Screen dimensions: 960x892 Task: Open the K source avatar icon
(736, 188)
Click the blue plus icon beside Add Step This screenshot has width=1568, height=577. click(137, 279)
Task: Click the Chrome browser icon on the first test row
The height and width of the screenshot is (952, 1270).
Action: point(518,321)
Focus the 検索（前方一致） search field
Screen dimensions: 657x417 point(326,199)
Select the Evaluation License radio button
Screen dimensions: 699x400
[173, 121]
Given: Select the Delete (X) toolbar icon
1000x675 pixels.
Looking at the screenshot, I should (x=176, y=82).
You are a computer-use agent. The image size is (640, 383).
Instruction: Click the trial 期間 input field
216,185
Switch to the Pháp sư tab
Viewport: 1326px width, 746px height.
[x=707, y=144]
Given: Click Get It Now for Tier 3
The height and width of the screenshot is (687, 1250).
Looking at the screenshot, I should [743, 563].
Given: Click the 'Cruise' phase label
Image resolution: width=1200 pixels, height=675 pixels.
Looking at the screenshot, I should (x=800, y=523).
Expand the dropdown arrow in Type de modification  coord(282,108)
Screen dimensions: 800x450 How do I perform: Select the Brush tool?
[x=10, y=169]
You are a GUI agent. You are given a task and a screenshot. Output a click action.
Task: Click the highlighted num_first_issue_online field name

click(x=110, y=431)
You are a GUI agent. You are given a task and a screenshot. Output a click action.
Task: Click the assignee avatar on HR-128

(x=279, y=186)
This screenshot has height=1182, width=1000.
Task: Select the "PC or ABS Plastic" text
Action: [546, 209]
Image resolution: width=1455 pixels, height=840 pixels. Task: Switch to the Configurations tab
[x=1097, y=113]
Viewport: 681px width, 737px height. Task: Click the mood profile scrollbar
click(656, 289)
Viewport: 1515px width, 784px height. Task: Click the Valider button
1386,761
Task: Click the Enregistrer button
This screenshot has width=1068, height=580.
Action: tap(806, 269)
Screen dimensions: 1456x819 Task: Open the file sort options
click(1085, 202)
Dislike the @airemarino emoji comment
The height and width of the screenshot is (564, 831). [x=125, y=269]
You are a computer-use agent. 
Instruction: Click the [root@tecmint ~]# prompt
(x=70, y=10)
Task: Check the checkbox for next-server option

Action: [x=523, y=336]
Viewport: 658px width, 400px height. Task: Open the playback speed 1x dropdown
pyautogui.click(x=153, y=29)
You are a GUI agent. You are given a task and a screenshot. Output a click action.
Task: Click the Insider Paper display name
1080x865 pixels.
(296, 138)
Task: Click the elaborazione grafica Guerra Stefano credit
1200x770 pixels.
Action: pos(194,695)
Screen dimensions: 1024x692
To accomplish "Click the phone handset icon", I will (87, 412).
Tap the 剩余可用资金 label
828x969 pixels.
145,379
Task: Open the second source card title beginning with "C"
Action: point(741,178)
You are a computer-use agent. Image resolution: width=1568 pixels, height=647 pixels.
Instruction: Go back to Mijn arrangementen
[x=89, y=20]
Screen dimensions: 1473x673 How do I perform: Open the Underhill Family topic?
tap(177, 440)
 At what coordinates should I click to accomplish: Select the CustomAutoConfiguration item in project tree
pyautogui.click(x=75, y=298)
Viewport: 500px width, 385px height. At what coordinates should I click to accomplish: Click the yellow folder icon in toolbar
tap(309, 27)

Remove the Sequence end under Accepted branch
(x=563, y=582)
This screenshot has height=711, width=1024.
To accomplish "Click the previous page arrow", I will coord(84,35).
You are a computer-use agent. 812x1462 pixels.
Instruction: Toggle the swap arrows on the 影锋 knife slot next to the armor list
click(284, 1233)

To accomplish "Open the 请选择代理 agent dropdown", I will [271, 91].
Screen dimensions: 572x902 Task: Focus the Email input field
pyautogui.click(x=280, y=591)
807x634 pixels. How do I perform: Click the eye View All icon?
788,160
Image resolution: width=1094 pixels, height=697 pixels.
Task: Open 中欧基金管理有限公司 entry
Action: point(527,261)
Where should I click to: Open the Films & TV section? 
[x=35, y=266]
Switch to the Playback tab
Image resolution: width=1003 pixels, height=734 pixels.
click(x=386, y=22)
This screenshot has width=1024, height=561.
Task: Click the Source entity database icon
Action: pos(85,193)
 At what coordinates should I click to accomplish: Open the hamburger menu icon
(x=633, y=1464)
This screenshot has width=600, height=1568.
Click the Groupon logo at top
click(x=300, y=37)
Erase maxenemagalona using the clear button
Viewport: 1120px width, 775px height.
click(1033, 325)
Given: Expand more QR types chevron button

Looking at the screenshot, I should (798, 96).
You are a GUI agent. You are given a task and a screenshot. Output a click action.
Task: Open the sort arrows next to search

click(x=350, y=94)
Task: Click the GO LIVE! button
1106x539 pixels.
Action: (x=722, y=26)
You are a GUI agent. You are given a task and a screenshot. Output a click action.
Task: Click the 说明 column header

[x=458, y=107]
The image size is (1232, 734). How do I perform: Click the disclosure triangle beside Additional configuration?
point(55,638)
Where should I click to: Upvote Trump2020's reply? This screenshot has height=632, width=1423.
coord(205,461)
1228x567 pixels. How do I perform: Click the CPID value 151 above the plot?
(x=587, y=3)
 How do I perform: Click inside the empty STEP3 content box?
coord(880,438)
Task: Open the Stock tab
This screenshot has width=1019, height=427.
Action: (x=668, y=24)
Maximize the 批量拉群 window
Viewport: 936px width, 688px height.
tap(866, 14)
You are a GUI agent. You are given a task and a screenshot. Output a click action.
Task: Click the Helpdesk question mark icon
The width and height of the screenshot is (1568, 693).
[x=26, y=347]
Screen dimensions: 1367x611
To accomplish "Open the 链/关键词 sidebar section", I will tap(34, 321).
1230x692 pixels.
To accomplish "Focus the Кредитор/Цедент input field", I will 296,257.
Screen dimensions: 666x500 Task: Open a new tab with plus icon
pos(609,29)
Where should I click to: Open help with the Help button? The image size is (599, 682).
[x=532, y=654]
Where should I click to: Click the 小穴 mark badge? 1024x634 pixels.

+===+

**What the exercise asks:** Look for the word "mark" throughout the material above and copy every line that has it.

**Exercise solution:**
Task: Click the Helpdesk question mark icon
Where should I click to: Click the 小穴 mark badge? 1024x634 pixels.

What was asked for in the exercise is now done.